[Tokyo Olympics] Nothing to lose, everything to gain, as S. Korea takes on Brazil in volleyball semis
Kim Yeon-koung of South Korea (L) and her teammates celebrate a point against Turkey in the quarterfinals of the Tokyo Olympic women's volleyball tournament at Ariake Arena in Tokyo on Wednesday. (Yonhap)
South Korea will try to write a new chapter in its underdog story, as it takes on world No. 2 Brazil in the semifinals of the Tokyo Olympic women's volleyball tournament Friday.
After knocking down world No. 4 Turkey in the quarterfinals and climbing two spots to reach No. 11 in the rankings, South Korea is now playing with house money.
Captain Kim Yeon-koung and Co. have guaranteed themselves at least two more matches in Tokyo. Beat the second-ranked Brazil in the semifinals, starting at 9 p.m. at Ariake Arena, and South Korea will be in the gold medal match Sunday, the final day of the Olympics.
A loss to Brazil will send South Korea to the bronze medal match, also scheduled for Sunday.
Either way, the team that already boasts a massive following back home will reach new heights in its nationwide popularity at the end of this Cinderella run, as it will enjoy the spotlight hours before the closing ceremony.
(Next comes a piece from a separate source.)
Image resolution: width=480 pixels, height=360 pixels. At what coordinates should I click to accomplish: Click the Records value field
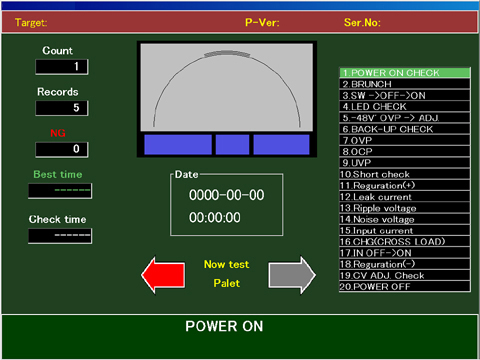pyautogui.click(x=62, y=108)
Not that there should have been much doubt before, but there should now be zero dispute that Kim Yeon-koung is the greatest volleyball player ever to come out of South Korea. As captain, Kim has been both the spiritual leader in the locker room and the team's best player on the court. She is second overall in this year's competition with 115 points.
But in the preliminary match against the same Brazil team on July 25, Kim was limited to 12 points in a straight-set loss. Brazil punished South Korea with a three-pronged attack by Fernanda Rodrigues, Gabriela Guimaraes and Tandara Caixeta. Brazil has four of the top 10 scorers in Tokyo.
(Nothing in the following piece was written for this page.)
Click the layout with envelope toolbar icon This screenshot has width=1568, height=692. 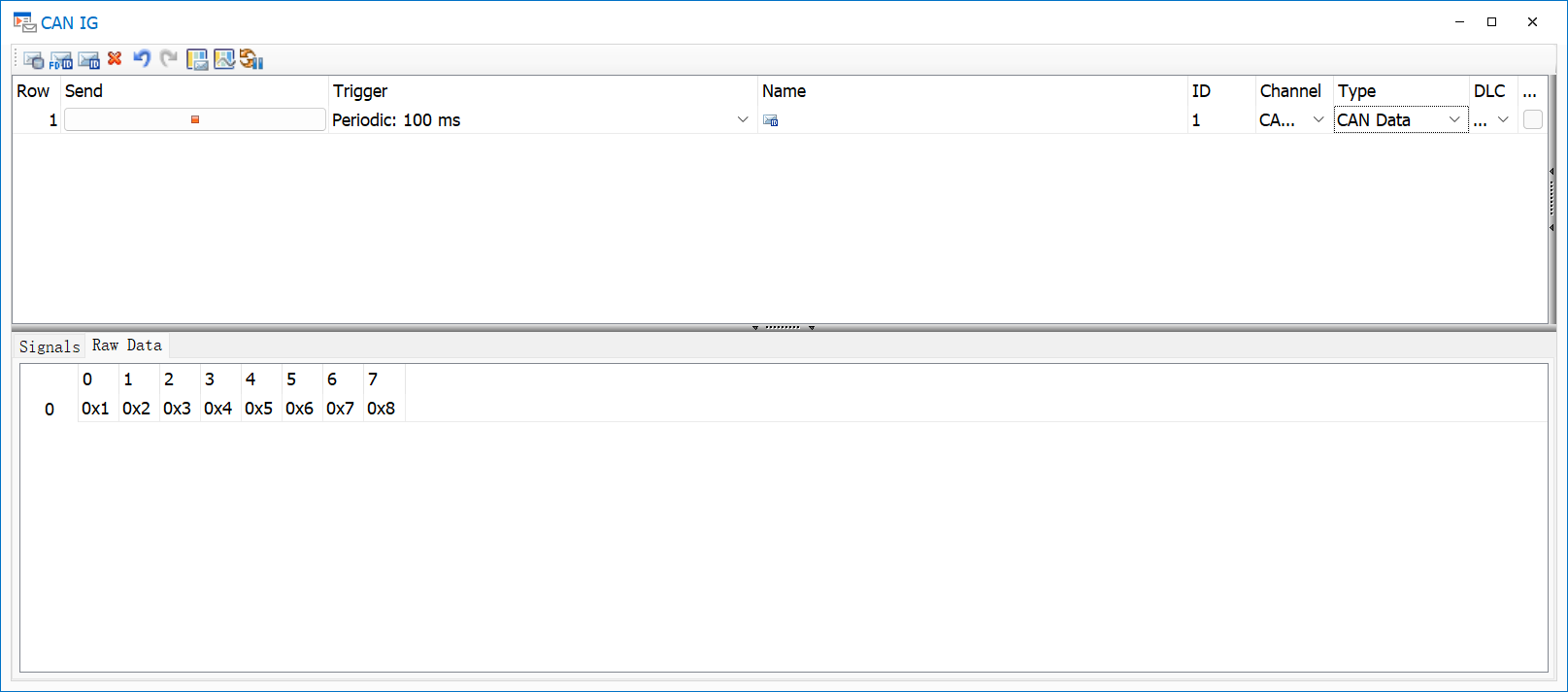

Kim will need some help. Fellow outside hitter Park Jeong-ah has scored some huge points throughout the tournament to earn the moniker "Clutch Park."
Coach Stefano Lavarini has worked some magic with his substitutions, with reserves such as Park Eun-jin and An Hye-jin contributing key points with serves.
Lavarini has emphasized the importance of sharp serves against physical opponents, such as Brazil, knowing that South Korean players can't match those teams in strength.
Brazil is undefeated in Tokyo, having run the table in the preliminary round and knocked off the Russian Olympic Committee in the quarterfinals.
And the pressure will be on Brazil, as the heavy favorite, to quiet the upstart South Korean team with nothing to lose.
South Korea has yet to lose a five-set match in Tokyo. (Yonhap)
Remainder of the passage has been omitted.